Darien High School is the single public high school serving the town of Darien, Connecticut, in the United States.

== Background ==
In 2014, Darien High School had the highest SAT scores in the state. In the 2004–2005 school year, Darien had the second highest CAPT score in the state and the highest Advanced Placement scores in the school's history, with a 100 percent pass rate on AP math exams and more than 85 percent of students earning the top score of "5." About one in three students in the school takes an AP math course.

Darien High School was specifically ranked 22nd in the nation for best STEM high school by U.S. News & World Report, a list of the top science, technology, engineering and math schools in the United States.

Of the 200 graduating seniors in June 2017, 13 won national recognition in the National Merit Scholarship Program, with 13 as "merit finalists" and three as National Merit Scholars.

For the purpose of comparison with the achievement levels of similar schools, the state Department of Education classifies schools and communities in "District Reference Groups," defined as "districts whose students' families are similar in education, income, occupation and need, and that have roughly similar enrollment." Darien is one of eight school districts in District Reference Group A (the others are Easton, New Canaan, Redding, Ridgefield, Weston, Westport, and Wilton).

The school's sports teams have won numerous state championships. Darien is known for its competitive football, lacrosse, ice hockey, field hockey, volleyball, and track teams.

A tradition at the school's graduation ceremonies is to present honorary diplomas to school teachers or administrators who are retiring. In 2007, they were presented to a school counselor and school librarian.

==Campus==

The original high school building opened in 1927. A new building was built in 1960, and the former structure became Mather Junior High School. Upon the closing of Mather Junior High, the building became Darien's Town Hall.

The second high school building, on a 40 acre site at 80 High School Lane, opened in 1960 and was torn down in 2005. The current high school, designed by Newman Architects of New Haven, was constructed from 2003 to 2005, opening in the fall of 2005. The project cost roughly US$76 million. Among the major innovations were the development of a collegiate campus-like setting of multiple inter-connected buildings, a green roof over the new cafeteria wing, and the introduction of a campus-wide wireless network and fiber-optic networking to all classrooms. Construction costs of the new building significantly exceeded the original budget, mostly due to the cost of asbestos removal from the old building.

==Athletics==

DHS is part of the FCIAC, the Fairfield County Interscholastic Athletic Conference. The school's main sports rival is New Canaan High School.

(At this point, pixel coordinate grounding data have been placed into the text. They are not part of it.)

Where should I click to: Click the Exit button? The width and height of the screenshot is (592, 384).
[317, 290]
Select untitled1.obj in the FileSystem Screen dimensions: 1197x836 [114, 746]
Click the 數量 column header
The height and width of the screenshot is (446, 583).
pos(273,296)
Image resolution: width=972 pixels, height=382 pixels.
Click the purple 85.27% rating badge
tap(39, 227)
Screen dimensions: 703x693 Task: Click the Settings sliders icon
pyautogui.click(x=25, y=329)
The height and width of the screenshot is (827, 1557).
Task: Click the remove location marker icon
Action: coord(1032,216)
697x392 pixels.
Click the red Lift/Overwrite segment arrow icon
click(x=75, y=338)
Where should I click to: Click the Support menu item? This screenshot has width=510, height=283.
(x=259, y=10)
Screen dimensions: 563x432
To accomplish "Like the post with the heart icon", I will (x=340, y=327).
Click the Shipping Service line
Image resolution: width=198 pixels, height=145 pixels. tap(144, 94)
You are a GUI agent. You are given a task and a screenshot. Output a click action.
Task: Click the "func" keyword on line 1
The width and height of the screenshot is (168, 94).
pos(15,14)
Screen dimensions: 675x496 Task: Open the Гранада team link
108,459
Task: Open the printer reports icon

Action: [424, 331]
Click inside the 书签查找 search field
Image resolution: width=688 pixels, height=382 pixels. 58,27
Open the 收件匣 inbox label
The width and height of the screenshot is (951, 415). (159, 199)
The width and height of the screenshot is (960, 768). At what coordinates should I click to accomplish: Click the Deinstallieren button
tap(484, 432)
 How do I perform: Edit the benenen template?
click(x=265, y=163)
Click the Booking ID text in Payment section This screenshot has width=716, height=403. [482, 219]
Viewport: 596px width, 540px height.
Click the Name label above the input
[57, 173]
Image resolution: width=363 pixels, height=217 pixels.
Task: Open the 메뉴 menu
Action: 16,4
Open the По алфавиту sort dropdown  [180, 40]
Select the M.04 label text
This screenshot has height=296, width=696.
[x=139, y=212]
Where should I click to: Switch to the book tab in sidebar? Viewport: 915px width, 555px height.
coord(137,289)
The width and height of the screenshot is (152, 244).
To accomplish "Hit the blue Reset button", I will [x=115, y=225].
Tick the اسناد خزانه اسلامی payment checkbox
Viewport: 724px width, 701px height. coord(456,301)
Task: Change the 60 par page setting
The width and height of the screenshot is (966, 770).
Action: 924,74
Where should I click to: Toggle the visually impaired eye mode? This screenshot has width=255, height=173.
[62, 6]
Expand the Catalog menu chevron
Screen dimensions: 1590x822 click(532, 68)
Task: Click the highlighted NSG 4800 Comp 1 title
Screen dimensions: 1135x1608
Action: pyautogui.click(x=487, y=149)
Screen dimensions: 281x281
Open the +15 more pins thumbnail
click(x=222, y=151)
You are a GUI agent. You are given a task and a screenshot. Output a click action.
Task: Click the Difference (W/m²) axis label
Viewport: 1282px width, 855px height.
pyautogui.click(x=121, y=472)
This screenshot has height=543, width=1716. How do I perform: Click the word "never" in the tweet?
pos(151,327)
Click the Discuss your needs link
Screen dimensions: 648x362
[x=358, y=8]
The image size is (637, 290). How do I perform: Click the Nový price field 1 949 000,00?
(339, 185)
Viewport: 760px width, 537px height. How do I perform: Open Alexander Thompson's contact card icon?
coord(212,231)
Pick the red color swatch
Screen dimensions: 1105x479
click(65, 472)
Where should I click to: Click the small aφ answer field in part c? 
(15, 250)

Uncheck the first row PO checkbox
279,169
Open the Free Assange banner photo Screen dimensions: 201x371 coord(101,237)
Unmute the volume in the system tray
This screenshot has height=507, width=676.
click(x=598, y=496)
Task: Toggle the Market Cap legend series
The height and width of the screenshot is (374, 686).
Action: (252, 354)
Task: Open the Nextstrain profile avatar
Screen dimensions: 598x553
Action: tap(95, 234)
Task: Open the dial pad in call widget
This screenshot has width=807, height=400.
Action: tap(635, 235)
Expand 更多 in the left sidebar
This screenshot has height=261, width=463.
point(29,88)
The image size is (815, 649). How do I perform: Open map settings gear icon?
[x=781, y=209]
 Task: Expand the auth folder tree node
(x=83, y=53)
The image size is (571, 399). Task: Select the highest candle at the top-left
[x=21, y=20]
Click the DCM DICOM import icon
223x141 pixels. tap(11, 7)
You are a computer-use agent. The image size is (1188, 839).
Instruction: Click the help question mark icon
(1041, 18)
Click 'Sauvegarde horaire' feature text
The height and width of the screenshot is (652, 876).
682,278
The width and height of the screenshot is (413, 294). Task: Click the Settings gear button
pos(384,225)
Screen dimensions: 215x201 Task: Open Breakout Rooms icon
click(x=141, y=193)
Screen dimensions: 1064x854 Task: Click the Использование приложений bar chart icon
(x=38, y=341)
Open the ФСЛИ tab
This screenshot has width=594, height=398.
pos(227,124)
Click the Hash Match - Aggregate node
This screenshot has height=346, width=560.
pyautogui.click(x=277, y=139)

Darien has one of the best high school lacrosse teams in the country, winning eight of the last 11 FCIAC titles, the 2005 Boys' Division I state championship, and the 2006, 2007, 2008, 2009 and 2010 CIAC Class M state championship. Darien's Boys' lacrosse team was ranked #4 in the country by the STX/Inside Lacrosse National High School Lacrosse Rankings in 2008.

The girls' field hockey team has won nine FCIAC championships in the past twelve years and eight state championships in the past ten years, in 2007, 2008, 2009, 2010, 2012, 2013, 2014, and 2016. They have also maintained the longest winning streak and undefeated streak in the nation at 93 games.

The girls' lacrosse team won the 2007, 2008, 2009, 2011, 2013, and 2014 CIAC Division I state championship.

The girls' volleyball team maintains a 100+ game winning streak in addition to numerous FCIAC and state championships.

The Boys Volleyball team was set up in 2006; it has a .810 win percentage and 6 State Championships (Class M 2008 and 2011 and Class L 2017, 2021, 2022, and 2023) and 8 FCIAC Championships (2011, 2015, 2016, 2017, 2019, 2021, 2022, 2023).

The girls' swim team has won over nine state championships and won FCIACs this past year.

The boys' track team won state class championships in the Indoor 2005 and 2006 seasons.

The boys' swim and dive team won the state championships in 2018.

These freshman (F), junior varsity (JV) and varsity (V) sports are offered at the school:

FALL

Cheerleading (V)

Cross country (JV, V)

Field hockey (F, JV, V)

Football (F, JV, V)

Soccer — boys and girls (F, JV, V)

Swimming — girls (V)

Volleyball — girls (F, JV, V)

WINTER

Basketball — boys and girls (F, JV, V)

Cheerleading (V)

Gymnastics — girls (V)

Ice hockey — boys (JV, V)

Ice hockey — girls (V)

Indoor track — boys and girls (JV, V)

Skiing — boys and girls (JV, V)

Squash — boys and girls (V)

Swimming — boys (V)

Wrestling — boys (JV, V)

SPRING

Baseball (F, JV, V)

Golf — boys and girls (JV, V)

Lacrosse — boys and girls (F, JV, V)

Outdoor track — boys and girls (JV, V)

Sailing (V)

Softball (JV, V)

Tennis — boys and girls (JV, V)

Volleyball — boys (JV, V)

Rugby (V)

===Synthetic turf fields and stadium lights===
The three grass oval fields in front of the school were turned in to turf fields and opened for use at the beginning of the 2016–2017 school year. A multimedia scoreboard, a ticket booth and concession area were also added. The Darien Athletic Foundation conducted the largest crowd sourced project in the town's history by raising private contributions to fully fund the project.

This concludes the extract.